Document passage
::::
# How can I report someone who doesn't post?



## The Human Target (Jan 27, 2017)

This guy just trolls people with opinions he doesn't like with "laugh with this post", but never actually contributes with posts.

_*snip link* -Darkness_

It's pretty annoying.


----------



## MNblockhead (Jan 28, 2017)

Well, it is "laugh with" instead of "at."  Having someone laugh with your post give you XP. XP is good. The is the most benevolent Troll I ever heard of. Instead of reporting him for giving you XP direct him my way.


----------



## Darkness (Jan 28, 2017)

If reporting can't help, it's probably best to PM a moderator. Also, please don't publicly name or link to users you think are behaving problematically. Just let us know in private, like with reports.


----------



## MNblockhead (Jan 29, 2017)

As someone who is new to these forums...what is the problem here? 

What is wrong with just reading and clicking laugh or xp? 

What am I missing here?


----------



## Dannyalcatraz (Jan 29, 2017)

MNblockhead said:


> As someone who is new to these forums...what is the problem here?
> 
> What is wrong with just reading and clicking laugh or xp?
> 
> What am I missing here?




The original poster feels that the person about whom the complaint has been made is twisting the intent of the "laugh with" button by using it as a "laugh at" button.  Hard to prove; doubly so since that person never seems to post actual responses that would clarify.


----------



## cmad1977 (Jan 29, 2017)

MNblockhead said:


> As someone who is new to these forums...what is the problem here?
> 
> What is wrong with just reading and clicking laugh or xp?
> 
> What am I missing here?




Some people are really sensitive. Like reaaaalllyyy sensitive. 


Sent from my iPhone using Tapatalk


----------



## Werebat (Jan 29, 2017)

This is one of the funniest troll posts I've seen in a while.  Hats off to you, The Human Target.  Well done!
::::
What is needed
Reproduce verbatim the portion of the forum thread on reporting a user who never posts, starting at "Well, it is" and ending at "like with reports.". Rely solely on the forum thread above.

Supplied data
::::
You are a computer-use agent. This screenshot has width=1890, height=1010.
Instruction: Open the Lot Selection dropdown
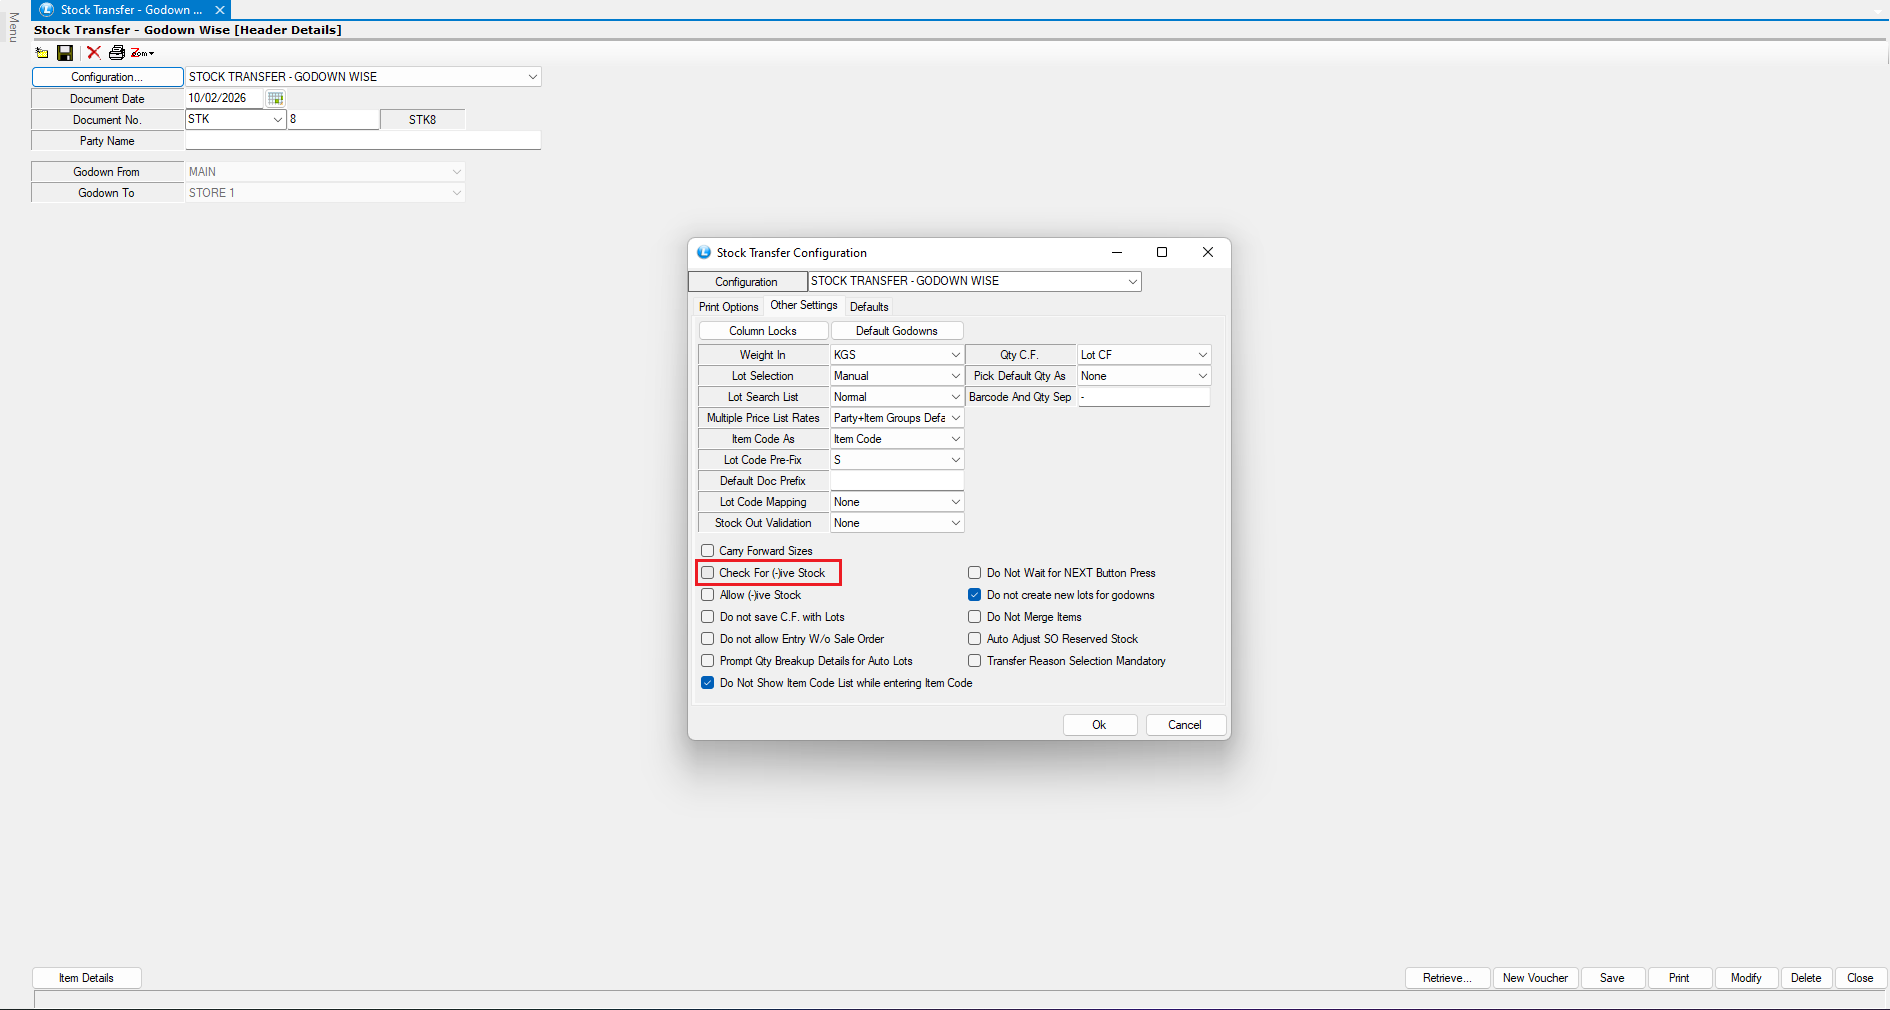click(x=955, y=376)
::::
Response
Well, it is "laugh with" instead of "at."  Having someone laugh with your post give you XP. XP is good. The is the most benevolent Troll I ever heard of. Instead of reporting him for giving you XP direct him my way.


----------



## Darkness (Jan 28, 2017)

If reporting can't help, it's probably best to PM a moderator. Also, please don't publicly name or link to users you think are behaving problematically. Just let us know in private, like with reports.